Written request:
Reproduce the material word for word, between the lines holding "659x354 pixels. How" and "Looking at the screenshot, I should [x=46, y=337].", inclusive.

Given records:
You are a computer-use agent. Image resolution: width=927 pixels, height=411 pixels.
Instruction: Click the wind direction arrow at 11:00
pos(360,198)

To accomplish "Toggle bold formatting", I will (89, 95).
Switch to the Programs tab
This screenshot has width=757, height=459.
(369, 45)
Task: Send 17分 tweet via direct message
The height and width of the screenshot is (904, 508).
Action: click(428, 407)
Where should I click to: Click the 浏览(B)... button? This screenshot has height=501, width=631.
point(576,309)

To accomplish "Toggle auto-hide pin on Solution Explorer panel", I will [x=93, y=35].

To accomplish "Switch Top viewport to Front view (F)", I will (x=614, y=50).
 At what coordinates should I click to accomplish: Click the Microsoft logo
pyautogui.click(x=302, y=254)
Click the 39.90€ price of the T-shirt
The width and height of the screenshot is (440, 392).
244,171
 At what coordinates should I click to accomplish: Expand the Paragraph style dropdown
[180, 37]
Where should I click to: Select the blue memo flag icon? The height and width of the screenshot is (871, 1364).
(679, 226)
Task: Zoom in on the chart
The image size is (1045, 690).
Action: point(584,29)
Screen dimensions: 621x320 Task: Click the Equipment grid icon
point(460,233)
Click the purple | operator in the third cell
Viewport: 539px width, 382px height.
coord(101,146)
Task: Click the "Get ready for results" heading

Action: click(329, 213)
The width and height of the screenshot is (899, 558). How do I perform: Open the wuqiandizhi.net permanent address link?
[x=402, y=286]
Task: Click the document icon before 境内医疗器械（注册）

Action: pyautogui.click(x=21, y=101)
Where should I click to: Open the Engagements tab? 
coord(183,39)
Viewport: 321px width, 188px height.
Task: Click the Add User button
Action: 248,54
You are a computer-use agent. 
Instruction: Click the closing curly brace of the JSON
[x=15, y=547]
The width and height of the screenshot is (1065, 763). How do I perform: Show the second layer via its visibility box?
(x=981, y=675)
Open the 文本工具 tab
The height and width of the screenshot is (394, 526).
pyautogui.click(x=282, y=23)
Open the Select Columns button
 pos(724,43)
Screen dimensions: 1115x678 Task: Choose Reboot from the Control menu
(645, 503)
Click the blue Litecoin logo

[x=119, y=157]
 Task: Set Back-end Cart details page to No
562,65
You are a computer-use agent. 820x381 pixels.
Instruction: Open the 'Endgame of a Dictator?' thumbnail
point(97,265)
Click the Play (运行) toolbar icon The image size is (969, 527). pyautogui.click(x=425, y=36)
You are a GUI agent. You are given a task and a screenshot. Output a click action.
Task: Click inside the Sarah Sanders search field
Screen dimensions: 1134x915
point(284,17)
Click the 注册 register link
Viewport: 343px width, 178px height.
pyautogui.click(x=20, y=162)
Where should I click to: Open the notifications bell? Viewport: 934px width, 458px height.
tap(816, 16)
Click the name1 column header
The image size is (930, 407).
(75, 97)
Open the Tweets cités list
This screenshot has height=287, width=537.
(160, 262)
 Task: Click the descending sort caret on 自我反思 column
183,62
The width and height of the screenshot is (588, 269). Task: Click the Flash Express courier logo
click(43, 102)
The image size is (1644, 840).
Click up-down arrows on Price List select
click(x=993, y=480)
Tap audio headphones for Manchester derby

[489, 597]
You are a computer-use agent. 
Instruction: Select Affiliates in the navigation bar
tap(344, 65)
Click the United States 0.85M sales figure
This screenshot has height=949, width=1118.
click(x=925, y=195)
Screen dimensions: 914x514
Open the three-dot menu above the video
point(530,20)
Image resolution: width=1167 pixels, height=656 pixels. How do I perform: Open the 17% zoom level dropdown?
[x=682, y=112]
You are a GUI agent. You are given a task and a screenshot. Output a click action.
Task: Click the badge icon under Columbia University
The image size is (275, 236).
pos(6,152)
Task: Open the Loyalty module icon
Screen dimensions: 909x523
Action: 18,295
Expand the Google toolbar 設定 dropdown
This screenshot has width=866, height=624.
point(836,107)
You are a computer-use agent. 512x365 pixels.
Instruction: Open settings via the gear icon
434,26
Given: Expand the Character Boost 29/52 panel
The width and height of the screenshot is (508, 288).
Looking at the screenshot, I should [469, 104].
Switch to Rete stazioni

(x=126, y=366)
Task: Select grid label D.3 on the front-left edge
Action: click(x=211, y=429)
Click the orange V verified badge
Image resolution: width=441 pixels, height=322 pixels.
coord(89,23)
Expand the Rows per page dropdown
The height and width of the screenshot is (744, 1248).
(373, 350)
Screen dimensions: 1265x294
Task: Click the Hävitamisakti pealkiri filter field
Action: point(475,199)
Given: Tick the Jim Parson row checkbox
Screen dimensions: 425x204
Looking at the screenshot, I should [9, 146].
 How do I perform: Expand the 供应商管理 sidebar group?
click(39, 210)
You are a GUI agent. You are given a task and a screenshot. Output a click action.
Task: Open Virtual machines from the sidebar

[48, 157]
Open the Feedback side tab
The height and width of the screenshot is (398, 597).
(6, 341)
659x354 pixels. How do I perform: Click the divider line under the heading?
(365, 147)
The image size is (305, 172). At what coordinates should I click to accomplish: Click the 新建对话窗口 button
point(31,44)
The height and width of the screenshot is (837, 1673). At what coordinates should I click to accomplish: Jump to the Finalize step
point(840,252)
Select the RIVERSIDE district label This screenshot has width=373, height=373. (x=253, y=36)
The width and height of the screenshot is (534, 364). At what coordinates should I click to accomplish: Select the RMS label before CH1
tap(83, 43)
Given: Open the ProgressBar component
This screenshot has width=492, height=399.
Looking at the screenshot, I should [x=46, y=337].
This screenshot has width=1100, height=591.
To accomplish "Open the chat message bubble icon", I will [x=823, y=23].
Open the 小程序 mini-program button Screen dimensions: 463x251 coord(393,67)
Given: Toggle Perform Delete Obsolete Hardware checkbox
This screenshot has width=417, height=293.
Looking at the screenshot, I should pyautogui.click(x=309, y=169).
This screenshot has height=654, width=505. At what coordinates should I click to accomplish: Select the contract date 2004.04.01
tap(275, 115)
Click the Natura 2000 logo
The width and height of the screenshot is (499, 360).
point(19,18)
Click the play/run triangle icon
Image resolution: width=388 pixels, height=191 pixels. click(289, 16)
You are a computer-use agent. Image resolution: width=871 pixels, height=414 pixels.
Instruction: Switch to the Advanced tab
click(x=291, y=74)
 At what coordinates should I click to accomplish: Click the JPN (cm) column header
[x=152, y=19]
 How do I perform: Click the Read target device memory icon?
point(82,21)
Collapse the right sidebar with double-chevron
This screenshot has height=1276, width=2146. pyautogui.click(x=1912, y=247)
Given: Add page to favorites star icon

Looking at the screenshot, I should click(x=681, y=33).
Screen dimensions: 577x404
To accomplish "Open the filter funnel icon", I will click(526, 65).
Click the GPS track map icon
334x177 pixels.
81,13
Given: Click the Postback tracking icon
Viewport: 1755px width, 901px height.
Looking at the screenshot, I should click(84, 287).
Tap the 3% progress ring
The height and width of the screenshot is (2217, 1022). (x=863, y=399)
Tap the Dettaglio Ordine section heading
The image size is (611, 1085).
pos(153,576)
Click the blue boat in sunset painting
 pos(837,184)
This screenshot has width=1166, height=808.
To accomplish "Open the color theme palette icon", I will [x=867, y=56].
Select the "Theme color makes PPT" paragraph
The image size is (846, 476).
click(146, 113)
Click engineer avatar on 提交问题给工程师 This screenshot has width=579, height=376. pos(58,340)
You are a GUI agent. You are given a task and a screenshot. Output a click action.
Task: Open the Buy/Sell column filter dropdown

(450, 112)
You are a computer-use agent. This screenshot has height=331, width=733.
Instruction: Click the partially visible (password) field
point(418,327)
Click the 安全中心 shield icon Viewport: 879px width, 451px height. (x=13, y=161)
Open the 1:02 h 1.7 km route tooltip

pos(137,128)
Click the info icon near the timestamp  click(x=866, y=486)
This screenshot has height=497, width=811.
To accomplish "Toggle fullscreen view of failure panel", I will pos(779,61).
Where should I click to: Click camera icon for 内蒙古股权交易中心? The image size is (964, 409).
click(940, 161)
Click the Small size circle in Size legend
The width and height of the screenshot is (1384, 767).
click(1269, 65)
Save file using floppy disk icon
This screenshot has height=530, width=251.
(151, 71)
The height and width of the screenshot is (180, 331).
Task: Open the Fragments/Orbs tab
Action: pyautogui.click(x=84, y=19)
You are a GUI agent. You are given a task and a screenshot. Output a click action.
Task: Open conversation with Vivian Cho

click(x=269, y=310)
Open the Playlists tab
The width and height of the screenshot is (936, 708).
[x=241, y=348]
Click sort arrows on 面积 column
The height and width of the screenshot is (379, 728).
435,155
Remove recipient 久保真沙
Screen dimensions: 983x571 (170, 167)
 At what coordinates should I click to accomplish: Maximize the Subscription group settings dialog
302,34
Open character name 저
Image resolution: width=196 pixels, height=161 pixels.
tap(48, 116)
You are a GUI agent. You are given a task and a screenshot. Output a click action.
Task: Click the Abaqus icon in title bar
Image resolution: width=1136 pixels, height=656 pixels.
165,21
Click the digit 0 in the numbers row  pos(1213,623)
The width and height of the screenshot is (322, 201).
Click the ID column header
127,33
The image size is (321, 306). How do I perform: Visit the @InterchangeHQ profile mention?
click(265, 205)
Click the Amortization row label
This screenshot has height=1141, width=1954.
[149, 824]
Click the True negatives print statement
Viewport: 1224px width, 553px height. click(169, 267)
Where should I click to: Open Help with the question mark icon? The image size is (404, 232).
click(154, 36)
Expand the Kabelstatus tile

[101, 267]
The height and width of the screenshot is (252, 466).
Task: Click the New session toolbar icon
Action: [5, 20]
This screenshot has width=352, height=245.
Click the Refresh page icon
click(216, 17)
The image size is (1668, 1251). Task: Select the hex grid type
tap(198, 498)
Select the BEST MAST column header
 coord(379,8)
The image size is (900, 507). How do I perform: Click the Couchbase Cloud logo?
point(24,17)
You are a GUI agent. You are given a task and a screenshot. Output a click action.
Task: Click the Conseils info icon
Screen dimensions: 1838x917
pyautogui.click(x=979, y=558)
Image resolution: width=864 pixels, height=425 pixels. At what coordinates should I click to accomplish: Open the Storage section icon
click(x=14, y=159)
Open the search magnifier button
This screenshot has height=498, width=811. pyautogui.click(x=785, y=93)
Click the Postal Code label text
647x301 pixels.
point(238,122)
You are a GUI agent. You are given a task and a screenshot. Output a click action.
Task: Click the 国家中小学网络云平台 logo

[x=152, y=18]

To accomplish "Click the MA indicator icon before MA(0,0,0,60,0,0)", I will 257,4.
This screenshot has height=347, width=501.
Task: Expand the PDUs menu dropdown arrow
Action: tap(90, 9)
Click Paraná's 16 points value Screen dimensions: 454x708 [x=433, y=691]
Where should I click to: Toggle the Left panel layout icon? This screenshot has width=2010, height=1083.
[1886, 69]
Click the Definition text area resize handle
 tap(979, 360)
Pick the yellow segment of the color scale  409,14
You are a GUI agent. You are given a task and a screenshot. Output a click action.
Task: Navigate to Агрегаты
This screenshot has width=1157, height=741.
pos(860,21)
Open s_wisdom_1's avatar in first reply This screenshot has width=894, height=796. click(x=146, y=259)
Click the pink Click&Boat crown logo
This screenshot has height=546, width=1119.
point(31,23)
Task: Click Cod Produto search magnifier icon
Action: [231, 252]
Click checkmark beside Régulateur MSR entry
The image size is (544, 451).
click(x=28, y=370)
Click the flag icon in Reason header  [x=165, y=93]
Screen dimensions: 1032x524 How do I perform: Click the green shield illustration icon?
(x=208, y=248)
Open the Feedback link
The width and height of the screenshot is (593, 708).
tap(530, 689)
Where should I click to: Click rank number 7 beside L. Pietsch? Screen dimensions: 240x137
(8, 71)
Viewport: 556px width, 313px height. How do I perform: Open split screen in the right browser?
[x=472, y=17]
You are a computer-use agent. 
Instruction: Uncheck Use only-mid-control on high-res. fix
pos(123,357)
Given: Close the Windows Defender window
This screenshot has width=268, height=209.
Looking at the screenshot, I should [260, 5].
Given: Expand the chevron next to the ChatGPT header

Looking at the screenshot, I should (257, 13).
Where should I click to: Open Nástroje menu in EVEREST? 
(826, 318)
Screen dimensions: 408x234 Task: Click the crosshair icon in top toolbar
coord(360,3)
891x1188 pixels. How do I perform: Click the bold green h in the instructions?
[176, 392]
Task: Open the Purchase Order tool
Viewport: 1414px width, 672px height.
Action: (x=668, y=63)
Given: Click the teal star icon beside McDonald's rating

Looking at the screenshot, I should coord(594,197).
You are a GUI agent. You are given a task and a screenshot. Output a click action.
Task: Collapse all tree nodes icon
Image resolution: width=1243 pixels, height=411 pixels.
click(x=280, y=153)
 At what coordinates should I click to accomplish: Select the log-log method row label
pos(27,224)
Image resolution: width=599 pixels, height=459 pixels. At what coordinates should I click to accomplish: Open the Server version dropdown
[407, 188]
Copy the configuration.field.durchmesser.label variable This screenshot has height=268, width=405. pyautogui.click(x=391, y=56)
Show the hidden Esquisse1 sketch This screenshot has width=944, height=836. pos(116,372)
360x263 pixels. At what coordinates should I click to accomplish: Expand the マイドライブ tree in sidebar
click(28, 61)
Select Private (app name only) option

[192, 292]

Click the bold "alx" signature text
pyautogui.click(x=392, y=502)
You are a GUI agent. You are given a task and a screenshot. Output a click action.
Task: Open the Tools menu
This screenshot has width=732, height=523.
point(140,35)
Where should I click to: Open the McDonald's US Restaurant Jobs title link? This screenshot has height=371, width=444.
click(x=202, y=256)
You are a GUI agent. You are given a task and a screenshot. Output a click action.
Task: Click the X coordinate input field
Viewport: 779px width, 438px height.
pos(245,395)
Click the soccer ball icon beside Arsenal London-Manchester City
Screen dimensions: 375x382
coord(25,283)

Exercise solution:
659x354 pixels. How do I perform: Click the divider line under the heading?
(365, 147)
The image size is (305, 172). At what coordinates should I click to accomplish: Click the 新建对话窗口 button
point(31,44)
The height and width of the screenshot is (837, 1673). At what coordinates should I click to accomplish: Jump to the Finalize step
point(840,252)
Select the RIVERSIDE district label This screenshot has width=373, height=373. (x=253, y=36)
The width and height of the screenshot is (534, 364). At what coordinates should I click to accomplish: Select the RMS label before CH1
tap(83, 43)
Given: Open the ProgressBar component
This screenshot has width=492, height=399.
Looking at the screenshot, I should [x=46, y=337].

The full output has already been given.